Sensational word-of-mouth has been going around about Whitney Houston, the 18-year-old daughter of pop-r&b-gospel singer Cissy Houston, and when she took the spotlight in the middle of her mother's set at the Horn of Plenty, she did not disappoint. Mandarin-eyed and coffee-with-cream-colored, a chic-looking young Billie Holiday fit to be photographed by Carl Van Vechten, Whitney took two ordinary pop ballads -- "You Are So Beautiful" and "All the Time" -- and delivered them simply and directly. She sang in long, unfussy lines, building slowly and holding off forever a gorgeous vibrato she deployed very sparingly and only after that throwing in a few blocky gospel phrases almost as a surprise. She has a big voice, the kind that makes you laugh and weep at the same time because it expresses so much more than any particular song. But she didn't wring the tunes dry or scrape them clean or anything like that -- no violence, no overkill. The widest open note was as controlled and clear as the hum she produced by holding the word "time" with her lips closed; every note there was wanted. These are the best habits for a young singer to have. I hope she stays away from the flashy wailing and raw hollers audiences adore.

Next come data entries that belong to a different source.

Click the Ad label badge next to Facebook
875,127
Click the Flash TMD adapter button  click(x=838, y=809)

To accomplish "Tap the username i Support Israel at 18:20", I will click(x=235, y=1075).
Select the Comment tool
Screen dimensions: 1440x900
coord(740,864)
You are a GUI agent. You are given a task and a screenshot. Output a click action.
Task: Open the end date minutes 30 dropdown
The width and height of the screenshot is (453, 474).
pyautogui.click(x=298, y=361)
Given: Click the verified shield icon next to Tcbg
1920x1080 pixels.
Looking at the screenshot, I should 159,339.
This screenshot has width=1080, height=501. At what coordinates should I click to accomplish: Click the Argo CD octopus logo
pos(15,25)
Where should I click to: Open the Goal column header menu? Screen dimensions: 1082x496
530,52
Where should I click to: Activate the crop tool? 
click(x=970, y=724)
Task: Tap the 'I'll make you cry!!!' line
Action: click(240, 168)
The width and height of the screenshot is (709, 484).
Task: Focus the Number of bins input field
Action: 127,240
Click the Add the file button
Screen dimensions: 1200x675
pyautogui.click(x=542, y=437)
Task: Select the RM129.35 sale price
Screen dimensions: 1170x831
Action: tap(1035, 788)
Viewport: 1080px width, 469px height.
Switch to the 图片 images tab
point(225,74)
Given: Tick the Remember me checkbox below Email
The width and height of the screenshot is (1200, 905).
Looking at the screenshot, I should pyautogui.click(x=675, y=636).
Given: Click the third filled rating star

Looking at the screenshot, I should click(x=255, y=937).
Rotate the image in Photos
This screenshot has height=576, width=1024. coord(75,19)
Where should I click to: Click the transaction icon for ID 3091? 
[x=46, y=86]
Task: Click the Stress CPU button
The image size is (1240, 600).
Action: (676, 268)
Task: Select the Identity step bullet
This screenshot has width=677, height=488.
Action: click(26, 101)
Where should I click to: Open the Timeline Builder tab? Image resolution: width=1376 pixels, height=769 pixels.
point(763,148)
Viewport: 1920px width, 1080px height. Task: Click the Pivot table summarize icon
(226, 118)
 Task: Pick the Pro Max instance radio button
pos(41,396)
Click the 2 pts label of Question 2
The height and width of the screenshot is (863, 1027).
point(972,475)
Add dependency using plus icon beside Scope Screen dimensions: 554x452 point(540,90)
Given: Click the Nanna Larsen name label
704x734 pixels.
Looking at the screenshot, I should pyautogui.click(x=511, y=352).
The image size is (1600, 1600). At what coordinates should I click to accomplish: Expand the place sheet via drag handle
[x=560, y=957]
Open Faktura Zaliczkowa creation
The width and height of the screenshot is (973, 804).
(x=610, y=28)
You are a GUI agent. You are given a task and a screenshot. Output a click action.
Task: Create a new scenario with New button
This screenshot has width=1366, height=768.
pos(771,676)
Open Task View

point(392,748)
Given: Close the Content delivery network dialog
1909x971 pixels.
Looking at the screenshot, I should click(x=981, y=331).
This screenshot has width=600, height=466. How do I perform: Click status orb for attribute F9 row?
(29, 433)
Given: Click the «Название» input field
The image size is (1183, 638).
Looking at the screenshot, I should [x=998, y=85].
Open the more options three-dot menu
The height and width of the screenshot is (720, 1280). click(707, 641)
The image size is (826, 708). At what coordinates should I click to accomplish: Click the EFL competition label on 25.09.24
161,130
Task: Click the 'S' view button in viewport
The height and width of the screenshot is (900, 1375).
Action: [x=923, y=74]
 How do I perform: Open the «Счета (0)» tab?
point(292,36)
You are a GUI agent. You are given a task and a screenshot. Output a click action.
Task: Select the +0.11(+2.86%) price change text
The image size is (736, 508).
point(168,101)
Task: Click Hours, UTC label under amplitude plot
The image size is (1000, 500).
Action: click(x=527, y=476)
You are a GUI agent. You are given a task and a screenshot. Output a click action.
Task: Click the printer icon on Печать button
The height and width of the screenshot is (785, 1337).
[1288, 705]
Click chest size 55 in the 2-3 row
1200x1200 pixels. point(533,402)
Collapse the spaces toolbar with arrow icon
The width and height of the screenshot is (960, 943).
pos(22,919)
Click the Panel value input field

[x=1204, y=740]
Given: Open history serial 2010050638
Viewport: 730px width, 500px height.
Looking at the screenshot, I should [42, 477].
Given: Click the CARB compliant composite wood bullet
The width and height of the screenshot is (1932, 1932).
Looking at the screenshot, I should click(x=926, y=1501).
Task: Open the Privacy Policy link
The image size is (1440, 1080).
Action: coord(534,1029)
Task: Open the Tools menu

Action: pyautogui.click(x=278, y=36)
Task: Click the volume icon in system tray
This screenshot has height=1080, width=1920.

Singing obbligato on "All the Time," Cissy Houston could not conceal with mother's pride her consternation at not measuring up. She had apologized upfront for having a cold, and it did fray her voice into second-(or third-)rate Gladys Knight bluster. I had hoped for a trace of the clarity and power I remember from the album she did with Herbie Mann (Surprises), but the set showed the same wayward focus and fondness for pop schlock that plague most of her records. Although I suppose if you ever wanted to hear "Tomorrow" (from Annie) again, you could worse than hear Cissy and her backup trio take it to church.